[Opening Information given section]

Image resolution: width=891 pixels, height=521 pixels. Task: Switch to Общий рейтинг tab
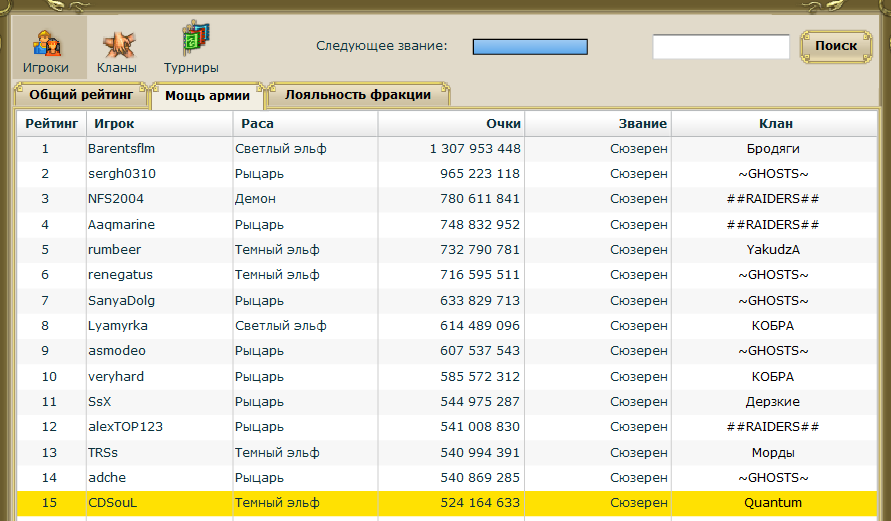tap(80, 95)
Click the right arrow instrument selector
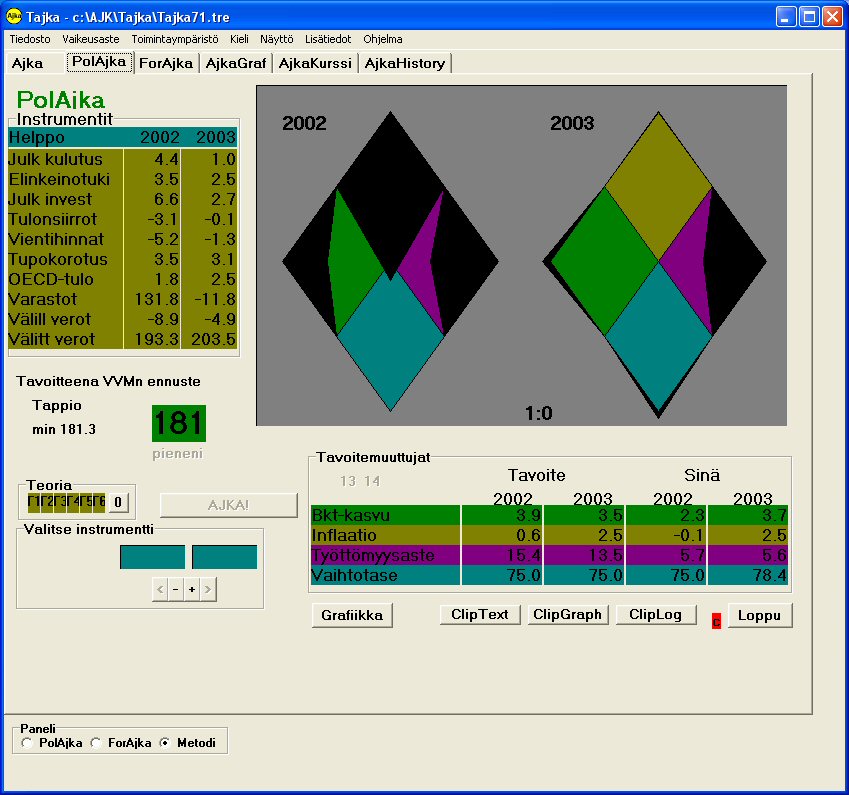Image resolution: width=849 pixels, height=795 pixels. (207, 589)
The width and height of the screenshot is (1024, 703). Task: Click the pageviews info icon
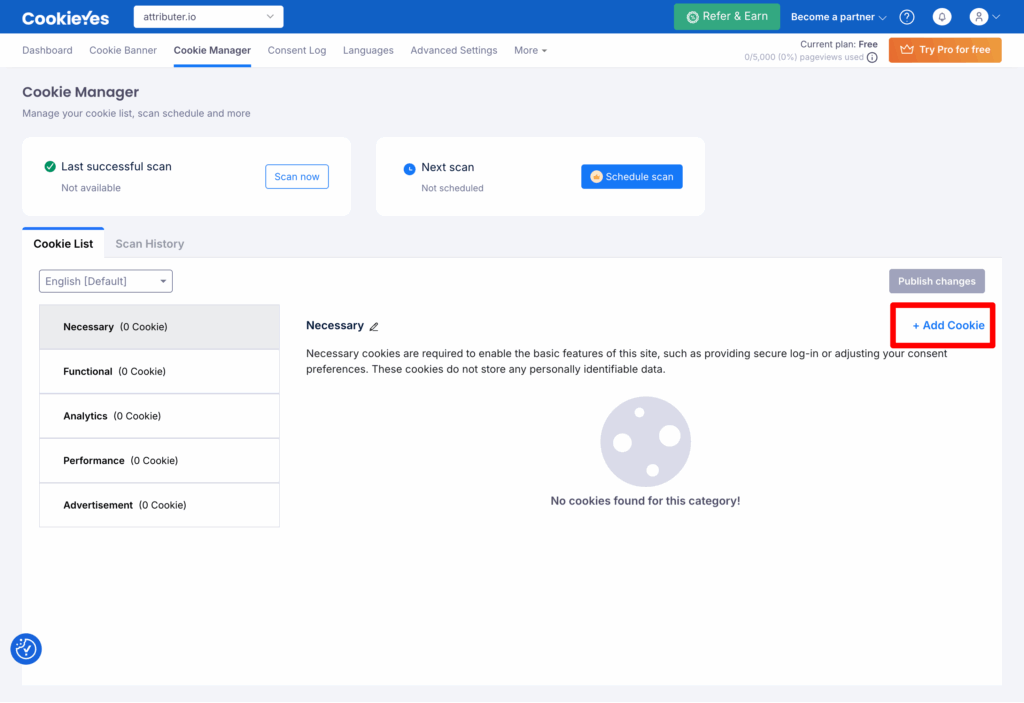(872, 58)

[Closing Information given section]

_Brief_
Only the lines from the one that contains "Click the right arrow instrument selector" to the end of the records, inclusive, are to be quoted exactly, with pictures excluded.

_Output for this task_
Click the right arrow instrument selector
Image resolution: width=849 pixels, height=795 pixels. (207, 589)
The width and height of the screenshot is (1024, 703). Task: Click the pageviews info icon
(872, 58)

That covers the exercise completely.